Interview with LAILA MUBARAK
In a conversation with GUP, Laila Mubarak (b.1979, the Netherlands) talks about portrait photography and her latest series ‘Breathing his Space’, in which she explores the human instinct to fight. Specifically, the point of focus is on mental showdown, intimacy, compassion and surrender.
How did your passion for portrait photography start and what is your inspiration?
I grew up in two cultures: the Dutch and the Indonesian. I experience Dutch culture as free, individualistic, direct. The Indonesian culture is the opposite, in my view. As a small child I tried to adapt to both cultures. I mainly did this by observing. I decided to study psychology and finally winded up with a degree in Gestalt Therapy.
My background allows me to observe more than meets the eye. The artist Arno Nollen (b. 1964) has been an important mentor to me. He taught me to really look and dare to feel, to discover myself through photography.
Primarily, you shoot analogue, is there a specific reason for you to use this photography technique?
I shoot analogue because it gives me the workflow that I need. It's about the whole process of photographing, developing the rolls and then finally seeing the image after it is scanned.
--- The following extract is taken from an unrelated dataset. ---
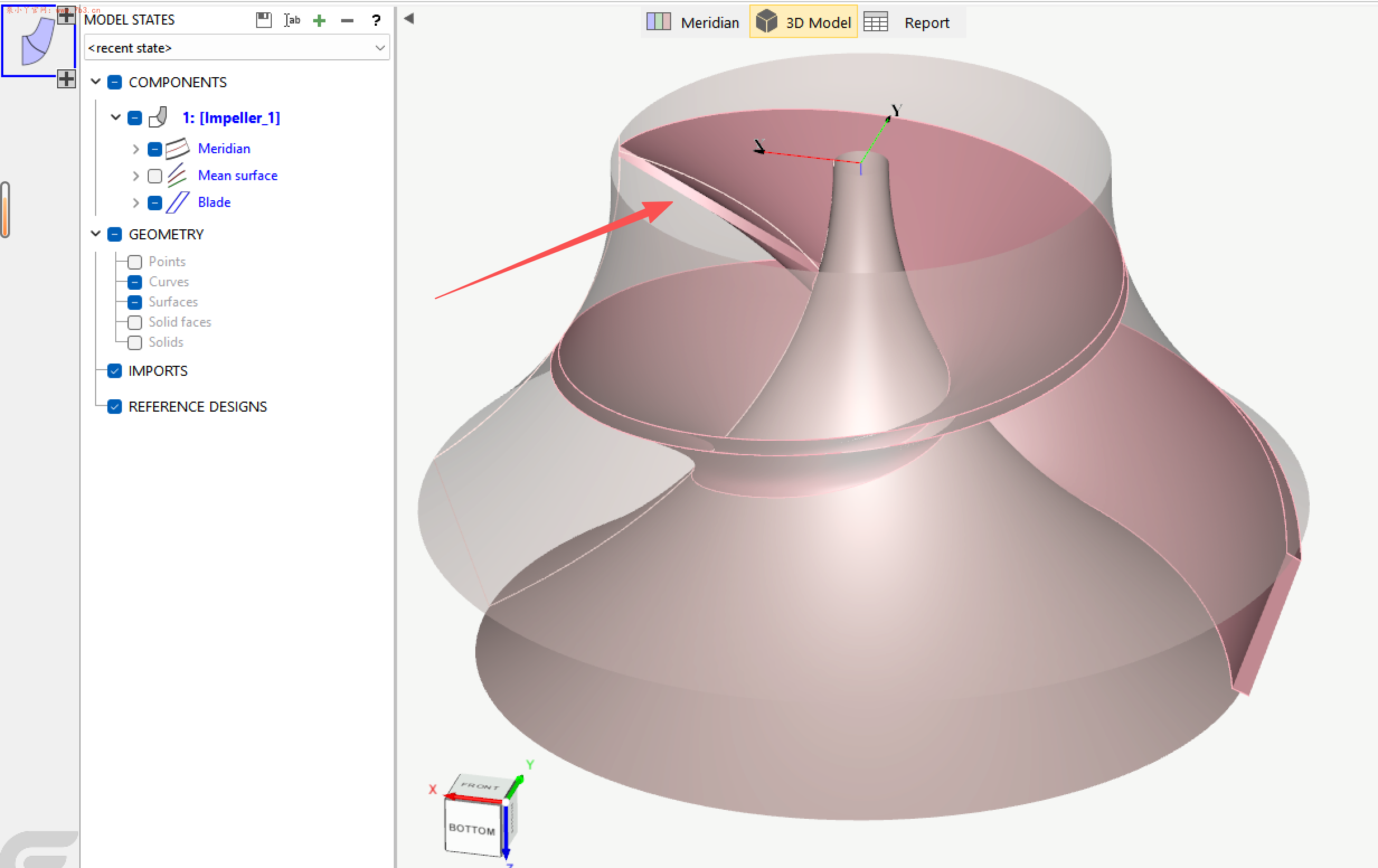Screen dimensions: 1378x868
Task: Open model states help question mark
Action: click(376, 21)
I follow what presents itself in that moment and try to record exactly that.
During my education at the art academy (Royal Academy of Arts, The Hague) one of the teachers instructed us to try to photograph with a Hasselblad. I was instantly in love with this machine. The sound the camera makes, the square image, but above all the concentration it requires to get to a result. I can completely immerse myself in the image, as if I caught the portrayed person in my viewfinder.
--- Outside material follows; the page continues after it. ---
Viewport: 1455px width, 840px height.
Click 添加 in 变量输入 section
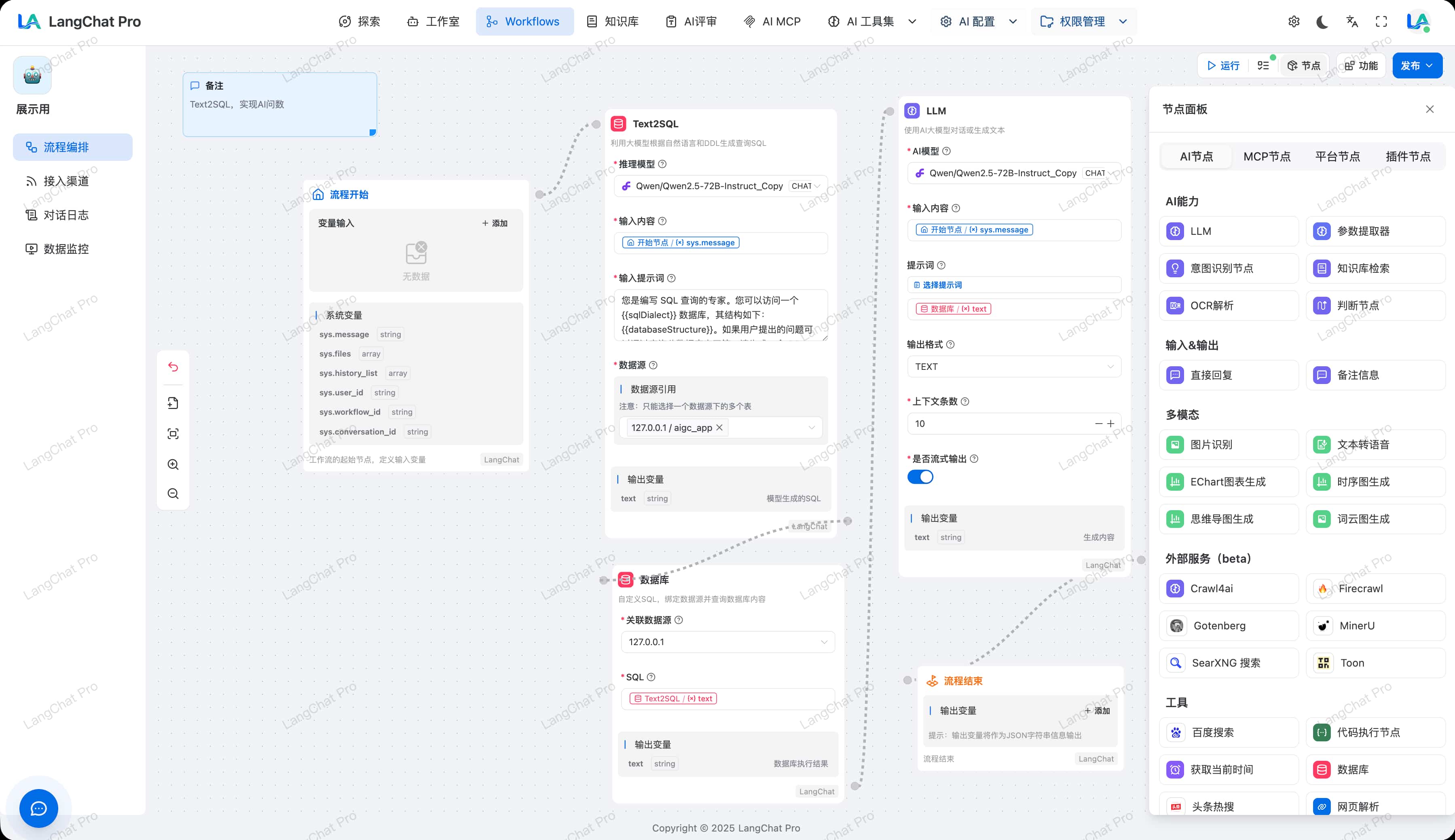[495, 223]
Your latest project is ‘Breathing his Space’. How did it start and what was your experience photographing in a boxing school?
It started with a couple of questions I asked myself: Why do we watch others who fight? Why do the people who fight choose to fight?
In the world of kickboxing, it just doesn't seem to be about suffering, but about a mental showdown that manifests itself vis-à-vis the other. It touches on what we call intimacy, something that develops between two bodies, something that exists beneath the surface.
'Breathing His Space' is all about giving yourself. Both the subject and I surrender ourselves by stepping into the same space. Not only physically, we are both present in the space of a boxing school, but especially in an almost elusive way, we make an intense contact.
Your subjects are mainly adolescents and young adults. Why so and how do you pick your subjects?
Young people are busy developing their identity, they experiment, they are less fixed in a form or a role, as it is sometimes the case with adults. Everyone changes, only young people seem to be embracing that most explicitly. Moreover, I have adolescents and young adults around me all the time. I teach at a bachelor’s school; I give personal empowerment training. Observing is a big part of my profession. I can look at the young people endlessly – they move me.
I fell in love with the people I photographed, so to speak. I ran into them somewhere and they caught my eye. It can be their look in the eye, a movement, anything. It’s not that I want to make something out of someone or model them in a pose. The only instruction I give in advance is to bring some clothes in which they feel comfortable. And then I let my subjects sit, sometimes stand in front of the camera and wait until they are aware of themselves. It is a moment of introspection. Sometimes it happens quickly, sometimes not immediately and sometimes not at all. It is the dynamics that arise between the two of us. It is like a dance in which I try to move with the flow.